I didn’t especially post it because I wanted attention, though the attention I got soothed some aching-heart bits. I posted it because holding it all in any more is no longer an option for me. Living as a profoundly gifted healer whose gifts to are meant for larger audience also, in my opinion, means being open about the shitty bits, how I got here and what it means to others. Each time I share, someone else can relate and, perhaps, give themselves permission to share the scary, dirty, shame-laden bits that hold them hostage, too. It requires me to trust my own instincts and the loving-kind nature of others.
The former is easy-peasy. I live in a fashion that allows me to pivot directions within a breath as a I move through this world and the ether. The latter? Let’s just say I don’t do gracefully. Not only have I been taught to not ask for help because that is bad-bad: I’m expecting others to be responsible for me or I’m a whore.
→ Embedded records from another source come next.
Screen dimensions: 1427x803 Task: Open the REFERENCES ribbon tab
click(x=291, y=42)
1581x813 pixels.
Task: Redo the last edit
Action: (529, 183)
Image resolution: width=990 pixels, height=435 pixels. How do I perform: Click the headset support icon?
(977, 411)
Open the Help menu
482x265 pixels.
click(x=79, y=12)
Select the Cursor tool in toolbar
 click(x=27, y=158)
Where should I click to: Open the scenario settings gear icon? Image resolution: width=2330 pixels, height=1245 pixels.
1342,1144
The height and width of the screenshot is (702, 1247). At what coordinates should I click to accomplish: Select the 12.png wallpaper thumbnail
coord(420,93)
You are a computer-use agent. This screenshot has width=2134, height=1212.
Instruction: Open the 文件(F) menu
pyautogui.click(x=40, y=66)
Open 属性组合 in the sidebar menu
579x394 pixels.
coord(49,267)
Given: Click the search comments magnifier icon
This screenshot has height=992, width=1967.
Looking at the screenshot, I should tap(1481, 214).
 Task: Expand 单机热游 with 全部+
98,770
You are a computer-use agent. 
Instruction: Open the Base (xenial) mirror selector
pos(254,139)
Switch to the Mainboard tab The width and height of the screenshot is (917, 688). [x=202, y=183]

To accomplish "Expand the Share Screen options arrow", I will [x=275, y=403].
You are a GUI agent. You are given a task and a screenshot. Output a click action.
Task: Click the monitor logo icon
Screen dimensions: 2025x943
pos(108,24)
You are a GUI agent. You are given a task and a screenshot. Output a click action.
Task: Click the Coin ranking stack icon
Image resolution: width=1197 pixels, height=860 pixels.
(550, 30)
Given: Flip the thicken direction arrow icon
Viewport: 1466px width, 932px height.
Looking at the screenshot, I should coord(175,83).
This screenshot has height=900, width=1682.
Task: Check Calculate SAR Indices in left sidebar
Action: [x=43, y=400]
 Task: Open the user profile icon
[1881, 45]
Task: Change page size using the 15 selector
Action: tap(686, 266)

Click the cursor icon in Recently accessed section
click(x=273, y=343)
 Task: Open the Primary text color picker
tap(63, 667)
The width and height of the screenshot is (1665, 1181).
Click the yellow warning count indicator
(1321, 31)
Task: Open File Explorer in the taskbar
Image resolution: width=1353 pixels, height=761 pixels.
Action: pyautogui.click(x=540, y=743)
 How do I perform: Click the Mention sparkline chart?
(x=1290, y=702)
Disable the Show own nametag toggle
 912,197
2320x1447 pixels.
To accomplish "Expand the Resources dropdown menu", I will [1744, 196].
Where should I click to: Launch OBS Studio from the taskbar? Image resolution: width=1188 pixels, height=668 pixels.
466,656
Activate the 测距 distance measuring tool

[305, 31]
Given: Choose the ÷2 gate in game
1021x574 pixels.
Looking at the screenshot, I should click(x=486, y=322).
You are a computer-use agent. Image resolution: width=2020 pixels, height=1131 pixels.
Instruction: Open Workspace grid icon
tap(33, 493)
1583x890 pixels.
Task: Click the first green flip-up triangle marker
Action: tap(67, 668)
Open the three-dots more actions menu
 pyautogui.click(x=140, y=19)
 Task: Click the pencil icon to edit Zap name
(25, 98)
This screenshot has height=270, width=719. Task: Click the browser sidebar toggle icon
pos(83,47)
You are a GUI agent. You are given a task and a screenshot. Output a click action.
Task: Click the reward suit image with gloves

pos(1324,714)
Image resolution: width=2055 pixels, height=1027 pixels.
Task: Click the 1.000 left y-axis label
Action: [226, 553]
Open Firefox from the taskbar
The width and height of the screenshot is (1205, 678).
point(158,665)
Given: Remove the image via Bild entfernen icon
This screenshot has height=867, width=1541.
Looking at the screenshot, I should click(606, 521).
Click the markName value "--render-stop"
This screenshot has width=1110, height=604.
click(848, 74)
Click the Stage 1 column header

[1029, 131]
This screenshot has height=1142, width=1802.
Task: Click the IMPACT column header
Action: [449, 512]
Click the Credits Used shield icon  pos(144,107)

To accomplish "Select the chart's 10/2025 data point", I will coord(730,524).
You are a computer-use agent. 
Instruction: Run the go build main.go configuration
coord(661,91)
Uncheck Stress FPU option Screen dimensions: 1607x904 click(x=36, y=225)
When I’ve received help in the past it’s been couched in a ‘why can’t you just be a productive citizen’ or a quid pro quo down the road that is soul-sucking at best or unethical at worst.
So, for me and many others, learning how to trust others is a struggle and requires the power of witnessing allows us to do so. When I say, “I see you” I mean I see all of you. The good, the fugly, the fandamtabulous, from whence they come and the future they are taking you to. I’m learning how to see those in myownfineself. I hope we can ride some of this together.